9. ETL pipeleine... bah whatever. Maintain low-performance authoritive sources instead. This allows you to accept data very easily without the pain of trying to figure out ETL every time a new data source comes in or becomes available. Get the data in a sharded flat file format on a SAN as close to the raw format as possible. Record the providence and origin. Call this your authoritive data source. As use cases are required, move subsections of the data into appropriate technologies or data structures for analysis. Keep the extract, transform, and load code snippets in an open and well labeled repository to avoid re-doing this work and to provide a path for duplication/verification of success.

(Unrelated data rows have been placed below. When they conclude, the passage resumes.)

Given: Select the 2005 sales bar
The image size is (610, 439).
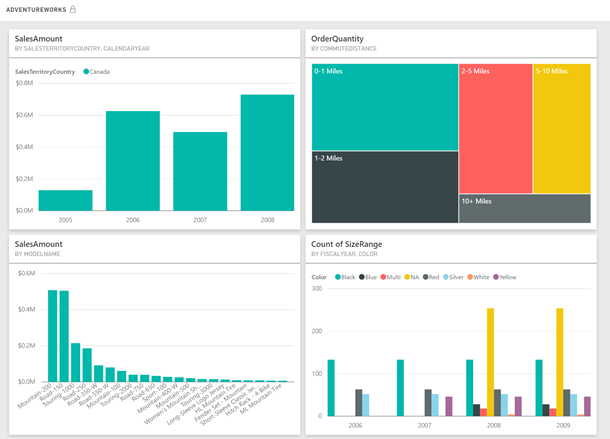Looking at the screenshot, I should pyautogui.click(x=65, y=200).
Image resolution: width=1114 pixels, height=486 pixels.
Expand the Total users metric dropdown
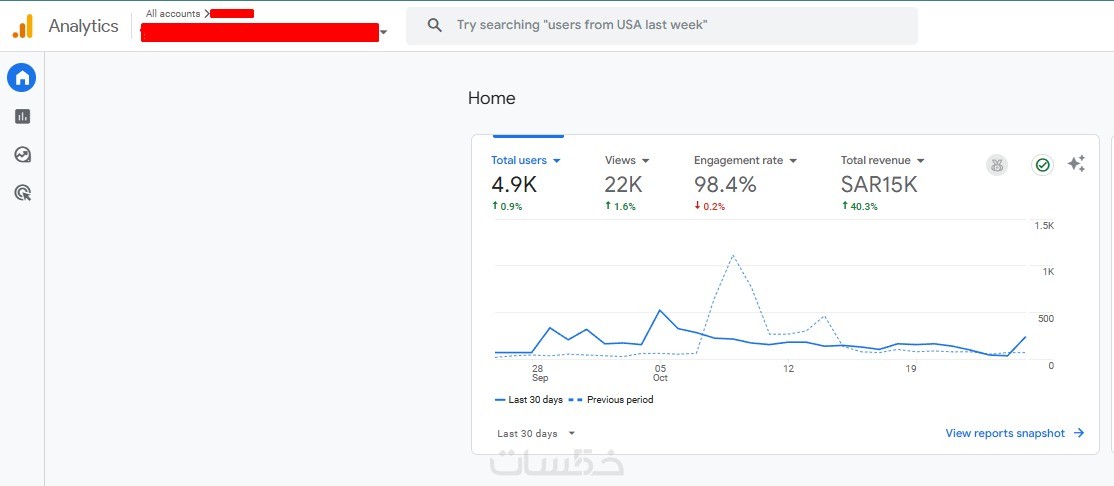pyautogui.click(x=557, y=160)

It may be surprising that most of my dream criteria deal with how people interact with each other. You'll probably notice from my other blog posts that I focus a lot on that. People are the most important thing every time. If they aren't working well together it doesn't matter how good your technology  or physical environment is.

Wednesday, May 15, 2013

Secret sauce algorithms

I think too often we take algorithmic success at the face value of the claims being made. Algorithms are discussed as though they should be kept secret to protect them, but in my opinion it's at the very least irresponsible and in some rarer circumstances intentionally misleading and unethical to keep algorithms locked up in secret. The importance of not being different was an essay written by Bruce Schneier in 1999.  That's 14 years ago now, but I still find myself referencing the points he made when talking about data systems and algorithms; and not just cryptography algorithms. Imagine that we executed the same level of diligence to medicine that we do to our information systems and missions. Suppose your doctor said: "I realize antibiotics are proven through decades of research to cure your condition with no harmful side effects.  But, I've developed my own better cure that I've only tested on a few of my patients and if you pay me I'll give it to you." Would you take the pill? If you wouldn't bet your life on it why would you bet your organization's mission on it?

Algorithms, like medical research, need peer review and open and objective study before the claims can be validated and the results trusted. Don Knuth's series of books titled "The Art of Computer Programming" started chronicling programming algorithms and their history and analysis in 1962. The latest volume was published in 2011 and there are more on the way. When fishing for the right way to approach a data problem, they are the most comprehensive resource I know of to find good algorithms. If a method is too new to be included in a resource like TOCP, you'll probably find it being addressed in research papers or on blogs (like this one).

Once you know the name of the approach needed, a quick google search will almost always turn up implementations of the needed algorithm in whatever programming language you need. Thanks to open source software and people sharing solutions online, the availability of good solutions has never been better. All indicators seem to point to this trend continuing. What does that say about the future of software to you? To me it speaks to a more capable future where real value is shared freely and not locked up.

The next time somebody approaches you and claims their software does X better because of their "secret sauce" algorithm; be as skeptical as though they were a doctor offering you a "secret ingredient" pill.  Actually, there's a time tested term for fraudulent health products: "snake oil". Maybe it's time for an algorithm specific version of that term. If you spend money on closed source software, buy it because the interface works and the implementation is good; not because the proprietary algorithms are advertised as "better".